◆ The problem ◆
Exact duplicates of all entries are needed.

*** Material to process ***

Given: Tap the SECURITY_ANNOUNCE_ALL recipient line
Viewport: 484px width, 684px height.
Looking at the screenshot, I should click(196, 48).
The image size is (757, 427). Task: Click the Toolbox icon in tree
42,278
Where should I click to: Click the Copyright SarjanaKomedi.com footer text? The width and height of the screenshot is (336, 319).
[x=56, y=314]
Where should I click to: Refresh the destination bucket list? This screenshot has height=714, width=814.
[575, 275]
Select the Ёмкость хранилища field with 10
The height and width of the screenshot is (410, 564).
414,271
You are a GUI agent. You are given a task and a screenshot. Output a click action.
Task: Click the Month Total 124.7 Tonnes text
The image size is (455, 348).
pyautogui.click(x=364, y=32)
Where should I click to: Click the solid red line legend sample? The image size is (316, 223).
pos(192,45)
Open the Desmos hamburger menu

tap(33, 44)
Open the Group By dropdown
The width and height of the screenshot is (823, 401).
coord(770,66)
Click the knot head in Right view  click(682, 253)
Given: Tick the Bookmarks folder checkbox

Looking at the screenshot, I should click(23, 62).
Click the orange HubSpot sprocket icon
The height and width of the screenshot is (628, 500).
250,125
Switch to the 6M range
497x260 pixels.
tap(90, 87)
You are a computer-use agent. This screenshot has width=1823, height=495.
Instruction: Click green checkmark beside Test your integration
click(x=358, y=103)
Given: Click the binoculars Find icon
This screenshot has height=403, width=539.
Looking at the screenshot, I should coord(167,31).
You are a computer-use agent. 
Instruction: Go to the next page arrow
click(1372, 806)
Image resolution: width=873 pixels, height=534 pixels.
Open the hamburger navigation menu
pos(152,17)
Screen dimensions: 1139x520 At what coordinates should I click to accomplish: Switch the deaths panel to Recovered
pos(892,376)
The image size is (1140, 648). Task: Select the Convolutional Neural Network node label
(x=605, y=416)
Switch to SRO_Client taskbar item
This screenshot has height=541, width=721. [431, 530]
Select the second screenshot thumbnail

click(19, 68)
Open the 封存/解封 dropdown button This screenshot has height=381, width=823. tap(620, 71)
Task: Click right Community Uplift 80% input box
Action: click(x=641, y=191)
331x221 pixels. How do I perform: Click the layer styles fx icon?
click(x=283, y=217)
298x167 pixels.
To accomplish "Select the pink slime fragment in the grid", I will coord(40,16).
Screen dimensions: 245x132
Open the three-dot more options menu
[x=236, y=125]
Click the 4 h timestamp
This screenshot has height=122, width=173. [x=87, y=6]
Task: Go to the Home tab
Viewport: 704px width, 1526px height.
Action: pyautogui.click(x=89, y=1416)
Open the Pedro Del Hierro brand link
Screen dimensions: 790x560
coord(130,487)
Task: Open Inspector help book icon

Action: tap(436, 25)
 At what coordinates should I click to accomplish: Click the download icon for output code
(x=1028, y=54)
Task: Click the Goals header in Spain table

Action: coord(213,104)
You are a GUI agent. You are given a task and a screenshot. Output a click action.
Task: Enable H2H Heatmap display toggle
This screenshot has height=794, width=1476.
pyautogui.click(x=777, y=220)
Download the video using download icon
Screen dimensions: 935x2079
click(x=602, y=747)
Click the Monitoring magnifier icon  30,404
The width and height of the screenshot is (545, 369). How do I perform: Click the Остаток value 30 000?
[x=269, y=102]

*** End of Material to process ***

◆ Response area ◆
Given: Tap the SECURITY_ANNOUNCE_ALL recipient line
Viewport: 484px width, 684px height.
Looking at the screenshot, I should click(196, 48).
The image size is (757, 427). Task: Click the Toolbox icon in tree
42,278
Where should I click to: Click the Copyright SarjanaKomedi.com footer text? The width and height of the screenshot is (336, 319).
[x=56, y=314]
Where should I click to: Refresh the destination bucket list? This screenshot has height=714, width=814.
[575, 275]
Select the Ёмкость хранилища field with 10
The height and width of the screenshot is (410, 564).
414,271
You are a GUI agent. You are given a task and a screenshot. Output a click action.
Task: Click the Month Total 124.7 Tonnes text
The image size is (455, 348).
pyautogui.click(x=364, y=32)
Where should I click to: Click the solid red line legend sample? The image size is (316, 223).
pos(192,45)
Open the Desmos hamburger menu

tap(33, 44)
Open the Group By dropdown
The width and height of the screenshot is (823, 401).
coord(770,66)
Click the knot head in Right view  click(682, 253)
Given: Tick the Bookmarks folder checkbox

Looking at the screenshot, I should click(23, 62).
Click the orange HubSpot sprocket icon
The height and width of the screenshot is (628, 500).
250,125
Switch to the 6M range
497x260 pixels.
tap(90, 87)
You are a computer-use agent. This screenshot has width=1823, height=495.
Instruction: Click green checkmark beside Test your integration
click(x=358, y=103)
Given: Click the binoculars Find icon
This screenshot has height=403, width=539.
Looking at the screenshot, I should coord(167,31).
You are a computer-use agent. 
Instruction: Go to the next page arrow
click(1372, 806)
Image resolution: width=873 pixels, height=534 pixels.
Open the hamburger navigation menu
pos(152,17)
Screen dimensions: 1139x520 At what coordinates should I click to accomplish: Switch the deaths panel to Recovered
pos(892,376)
The image size is (1140, 648). Task: Select the Convolutional Neural Network node label
(x=605, y=416)
Switch to SRO_Client taskbar item
This screenshot has height=541, width=721. [431, 530]
Select the second screenshot thumbnail

click(19, 68)
Open the 封存/解封 dropdown button This screenshot has height=381, width=823. tap(620, 71)
Task: Click right Community Uplift 80% input box
Action: click(x=641, y=191)
331x221 pixels. How do I perform: Click the layer styles fx icon?
click(x=283, y=217)
298x167 pixels.
To accomplish "Select the pink slime fragment in the grid", I will coord(40,16).
Screen dimensions: 245x132
Open the three-dot more options menu
[x=236, y=125]
Click the 4 h timestamp
This screenshot has height=122, width=173. [x=87, y=6]
Task: Go to the Home tab
Viewport: 704px width, 1526px height.
Action: pyautogui.click(x=89, y=1416)
Open the Pedro Del Hierro brand link
Screen dimensions: 790x560
coord(130,487)
Task: Open Inspector help book icon

Action: tap(436, 25)
 At what coordinates should I click to accomplish: Click the download icon for output code
(x=1028, y=54)
Task: Click the Goals header in Spain table

Action: coord(213,104)
You are a GUI agent. You are given a task and a screenshot. Output a click action.
Task: Enable H2H Heatmap display toggle
This screenshot has height=794, width=1476.
pyautogui.click(x=777, y=220)
Download the video using download icon
Screen dimensions: 935x2079
click(x=602, y=747)
Click the Monitoring magnifier icon  30,404
The width and height of the screenshot is (545, 369). How do I perform: Click the Остаток value 30 000?
[x=269, y=102]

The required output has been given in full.